Médiathèque Répression

Il arrive que l’Histoire s’immisce et s’impose dans la vie d’un pays, et de sa population et s’empare de leur destinée. Parfois, se trouvent des personnes prêtes à lutter pour reprendre en main leur vie. Debout contre le régime théocratique iranien et ses dérives, Shirin Ebadi est assurément une femme d’Histoire. Son combat, elle le mène inlassablement, depuis que la Révolution de 1979 a fait souffler un vent d’oppression sur l’Iran, alors qu’elle avait au début uni les forces de chacun pour y amener la liberté. Très vite, Shirin Ebadi s’est retrouvée mise au ban d’une société où les femmes ne devaient plus être émancipées ni travailler.
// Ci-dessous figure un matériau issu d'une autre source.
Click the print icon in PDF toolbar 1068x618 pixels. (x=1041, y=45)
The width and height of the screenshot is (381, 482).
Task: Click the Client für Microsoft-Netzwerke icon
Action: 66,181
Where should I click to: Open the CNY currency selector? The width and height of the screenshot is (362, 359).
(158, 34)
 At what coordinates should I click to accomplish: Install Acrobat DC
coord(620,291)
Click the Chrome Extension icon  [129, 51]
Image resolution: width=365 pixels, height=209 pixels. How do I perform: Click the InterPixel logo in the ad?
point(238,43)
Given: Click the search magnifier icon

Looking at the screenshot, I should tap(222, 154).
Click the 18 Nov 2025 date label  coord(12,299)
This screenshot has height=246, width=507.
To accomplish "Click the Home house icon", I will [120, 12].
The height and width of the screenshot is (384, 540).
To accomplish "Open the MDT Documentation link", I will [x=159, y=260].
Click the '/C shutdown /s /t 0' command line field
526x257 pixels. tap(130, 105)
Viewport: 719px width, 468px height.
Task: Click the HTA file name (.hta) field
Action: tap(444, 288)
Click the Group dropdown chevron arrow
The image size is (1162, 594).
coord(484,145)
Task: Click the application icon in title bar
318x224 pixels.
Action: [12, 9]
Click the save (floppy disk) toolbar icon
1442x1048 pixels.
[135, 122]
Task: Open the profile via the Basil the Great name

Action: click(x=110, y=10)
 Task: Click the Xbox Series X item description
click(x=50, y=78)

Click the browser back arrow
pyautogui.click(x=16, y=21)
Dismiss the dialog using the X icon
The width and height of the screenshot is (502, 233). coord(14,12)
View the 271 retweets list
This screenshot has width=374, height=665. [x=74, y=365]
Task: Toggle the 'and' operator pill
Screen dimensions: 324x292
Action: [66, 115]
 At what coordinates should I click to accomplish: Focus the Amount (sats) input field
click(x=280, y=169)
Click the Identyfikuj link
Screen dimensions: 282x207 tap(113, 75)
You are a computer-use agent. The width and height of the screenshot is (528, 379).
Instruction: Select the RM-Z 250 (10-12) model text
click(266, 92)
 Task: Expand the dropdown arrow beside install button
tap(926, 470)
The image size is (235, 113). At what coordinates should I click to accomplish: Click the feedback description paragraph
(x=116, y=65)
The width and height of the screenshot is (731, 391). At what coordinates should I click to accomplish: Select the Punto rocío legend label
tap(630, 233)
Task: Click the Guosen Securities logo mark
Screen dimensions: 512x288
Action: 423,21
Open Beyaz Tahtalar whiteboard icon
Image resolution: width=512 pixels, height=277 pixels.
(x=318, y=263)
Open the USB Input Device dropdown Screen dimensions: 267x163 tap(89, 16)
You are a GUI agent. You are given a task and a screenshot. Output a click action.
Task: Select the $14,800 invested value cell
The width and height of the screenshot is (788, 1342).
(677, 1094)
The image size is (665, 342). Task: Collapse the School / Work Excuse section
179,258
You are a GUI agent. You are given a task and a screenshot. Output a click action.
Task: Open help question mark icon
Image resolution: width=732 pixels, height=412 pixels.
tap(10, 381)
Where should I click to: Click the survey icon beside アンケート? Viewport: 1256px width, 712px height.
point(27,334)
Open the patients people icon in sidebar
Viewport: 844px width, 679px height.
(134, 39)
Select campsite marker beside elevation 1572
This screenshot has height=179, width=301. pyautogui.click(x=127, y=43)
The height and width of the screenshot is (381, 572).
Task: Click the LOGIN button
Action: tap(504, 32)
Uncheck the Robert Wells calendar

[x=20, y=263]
Elle était avocate, et fut même la première femme juge de son pays, en 1974. Et son combat de tous les jours a été reconnu internationalement, lorsque le Prix Nobel de la paix lui a été attribué en 2003. Mais plutôt que de renoncer ou de se contenter d’une gratification facilement lénifiante, Shirin Ebadi reste au créneau et dénonce à chaque tribune les actes dictatoriaux du régime d’Ahmadinejad, profite de sa notoriété pour défendre les opposants moins médiatisés, témoigne de la répression du soulèvement de l’année dernière, et fustige la compromission de grands groupes industriels occidentaux qui, sans scrupule, appuient le régime de Téhéran. Le roman de Shirin Ebadi est une bouleversante plongée dans les vies bouleversées d’Iraniens. On y découvre, aux côtés de la narratrice, Shirin, ce que signifie concrètement d’être séparé(e) de ses proches, de devoir porter les deuils de ceux qui sont restés sur place et ont continué à clamer leur opposition, et on y vit, démuni, la sensation d’impuissance de l’opposant face à l’État qui, tout entier, semble n’être plus destiné qu’à brimer, priver et réprimer.